**Supplied passage:**
RIP, Extreme Makeover. As a shirt, you were perfect, and as a shirt, you will be missed.
(note upon posting: what follows here is a discussion which revolves around certain personal feelings I have which I choose, generally, not to discuss with many people and which I have not ever really delved into publicly on Hubski. these feelings are difficult to put into words. please respect me, and them. this is also, i acknowledge, an overly wordy exploration of them.)
Bought in 2005 for less than ten dollars, on post-Halloween clearance by my mother in a J. C. Penny's for me while I was "reading in the car," aka texting my first real boyfriend and, I remember clearly, having honestly one of many unpleasant little mental crisis-moments endemic to the fun and vicious control/self-loathing issues from which I suffered at the time, "Extreme Makeover" waltzed into my life, a love story on the sly. At first I was nonplussed. It's unusual for my mother to peg my style so completely, even to this day, so my first reaction to the shirt was lukewarm. It was unlikely to even be the right size, knowing her.

**Work request 1:**
Answer these from the shirt essay:
(a) In what year was the shirt bought?
(b) In which store was it bought?
(c) On what site has the writer never really explored these feelings publicly?
**Work request 2:**
Decide whether each statement agrees with the shirt essay.
(a) The shirt cost more than ten dollars.
(b) The writer's first reaction to the shirt was lukewarm.
(c) The writer's mother often pegs the writer's style completely.

**Stored data:**
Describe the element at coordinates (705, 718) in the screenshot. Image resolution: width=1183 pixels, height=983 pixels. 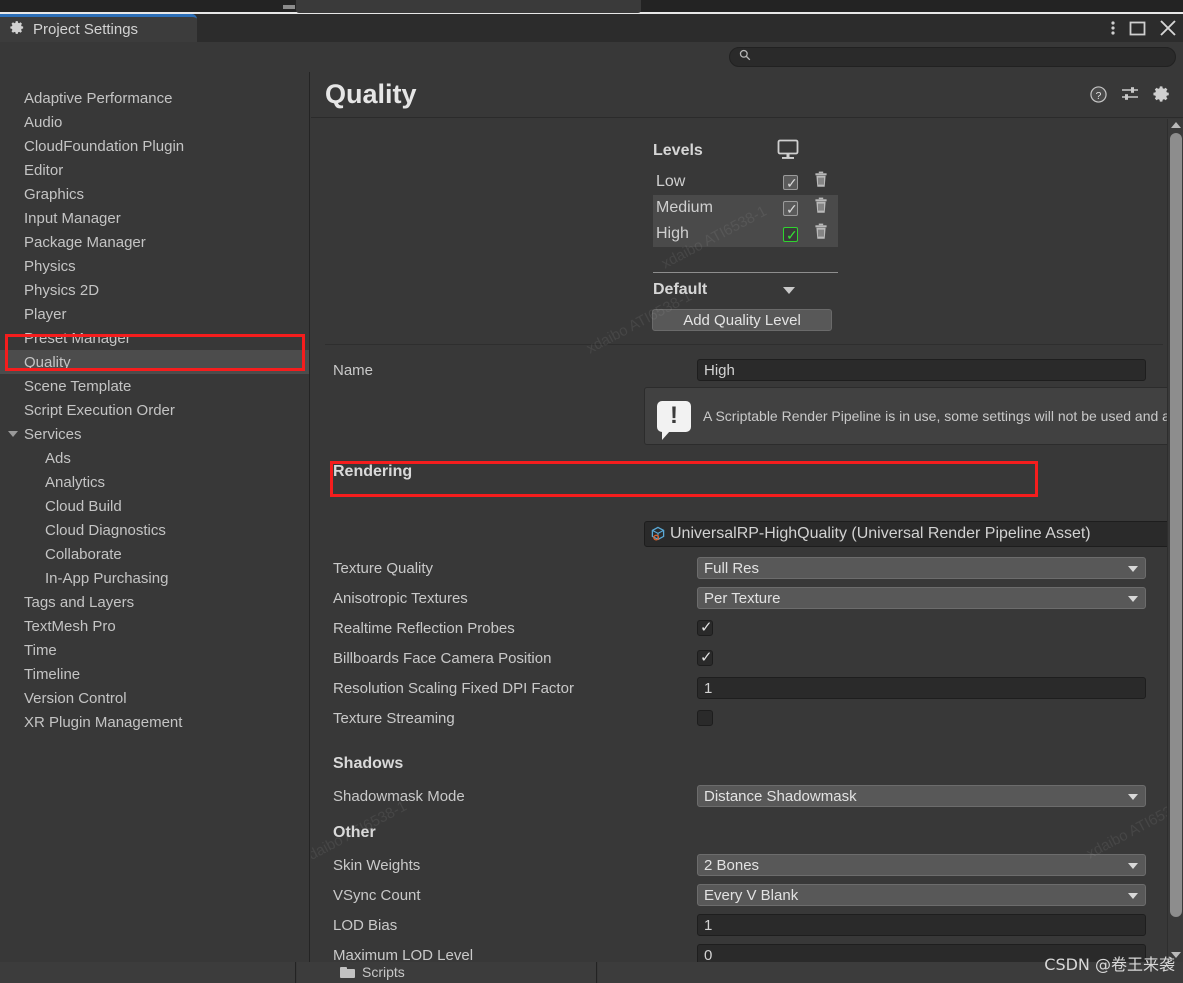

**Problem solution 1:**
(a) 2005
(b) J. C. Penny's
(c) Hubski

**Problem solution 2:**
(a) No: "for less than ten dollars"
(b) Yes: "so my first reaction to the shirt was lukewarm"
(c) No: "It's unusual for my mother to peg my style so completely"